文章标题 CoderForces 450D : Jzzhu and Cities（最短路---spfa）

Jzzhu and Cities

Description
Jzzhu is the president of country A. There are n cities numbered from 1 to n in his country. City 1 is the capital of A. Also there are m roads connecting the cities. One can go from city ui to vi (and vise versa) using the i-th road, the length of this road is xi. Finally, there are k train routes in the country. One can use the i-th train route to go from capital of the country to city si (and vise versa), the length of this route is yi.
Jzzhu doesn’t want to waste the money of the country, so he is going to close some of the train routes. Please tell Jzzhu the maximum number of the train routes which can be closed under the following condition: the length of the shortest path from every city to the capital mustn’t change.
Input
The first line contains three integers n, m, k (2 ≤ n ≤ 105; 1 ≤ m ≤ 3·105; 1 ≤ k ≤ 105).
Each of the next m lines contains three integers ui, vi, xi (1 ≤ ui, vi ≤ n; ui ≠ vi; 1 ≤ xi ≤ 109).
Each of the next k lines contains two integers si and yi (2 ≤ si ≤ n; 1 ≤ yi ≤ 109).
It is guaranteed that there is at least one way from every city to the capital. Note, that there can be multiple roads between two cities.
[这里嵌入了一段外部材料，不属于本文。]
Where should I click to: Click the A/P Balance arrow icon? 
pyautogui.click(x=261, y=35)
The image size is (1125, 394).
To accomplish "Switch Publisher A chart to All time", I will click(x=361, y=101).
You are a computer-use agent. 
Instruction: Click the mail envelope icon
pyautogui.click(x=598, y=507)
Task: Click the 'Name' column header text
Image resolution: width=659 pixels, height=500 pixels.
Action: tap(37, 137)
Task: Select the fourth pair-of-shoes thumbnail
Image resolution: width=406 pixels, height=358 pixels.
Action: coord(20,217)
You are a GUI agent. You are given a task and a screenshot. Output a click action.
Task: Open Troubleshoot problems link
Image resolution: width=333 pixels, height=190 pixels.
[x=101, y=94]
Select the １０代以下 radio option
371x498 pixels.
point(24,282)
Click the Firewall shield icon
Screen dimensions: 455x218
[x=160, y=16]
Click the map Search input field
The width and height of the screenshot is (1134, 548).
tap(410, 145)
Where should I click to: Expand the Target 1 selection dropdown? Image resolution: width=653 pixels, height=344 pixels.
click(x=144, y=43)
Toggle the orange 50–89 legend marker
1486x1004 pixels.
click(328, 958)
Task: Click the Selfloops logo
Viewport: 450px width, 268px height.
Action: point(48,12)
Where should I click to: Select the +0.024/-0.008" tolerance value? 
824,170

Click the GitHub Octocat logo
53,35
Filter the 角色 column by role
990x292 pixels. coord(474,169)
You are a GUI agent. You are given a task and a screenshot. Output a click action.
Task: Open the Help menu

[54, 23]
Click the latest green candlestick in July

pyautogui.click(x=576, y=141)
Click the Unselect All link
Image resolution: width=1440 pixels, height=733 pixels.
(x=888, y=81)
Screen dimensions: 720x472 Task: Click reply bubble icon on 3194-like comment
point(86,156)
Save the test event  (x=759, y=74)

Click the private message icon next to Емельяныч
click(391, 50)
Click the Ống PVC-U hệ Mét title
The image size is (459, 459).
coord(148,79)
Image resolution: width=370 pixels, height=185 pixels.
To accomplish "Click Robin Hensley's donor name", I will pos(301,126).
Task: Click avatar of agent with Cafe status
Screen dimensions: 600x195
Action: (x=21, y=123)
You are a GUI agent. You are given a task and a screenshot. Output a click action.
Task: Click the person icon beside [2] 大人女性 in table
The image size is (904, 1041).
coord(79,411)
Also, there can be multiple routes going to the same city from the capital.
Output
Output a single integer representing the maximum number of the train routes which can be closed.
Sample Input
Input
5 5 3
1 2 1
2 3 2
1 3 3
3 4 4
1 5 5
3 5
4 5
5 5
Output
2
Input
2 2 3
1 2 2
2 1 3
2 1
2 2
2 3
Output
2
题意：在n个城市中，有m条公路（双向的），k条铁路（单向），铁路从1到点v，现在要节省金钱拆掉一些铁路，在不影响每个点与点1之间的最短路的情况下，问能拆掉的铁路的最大值。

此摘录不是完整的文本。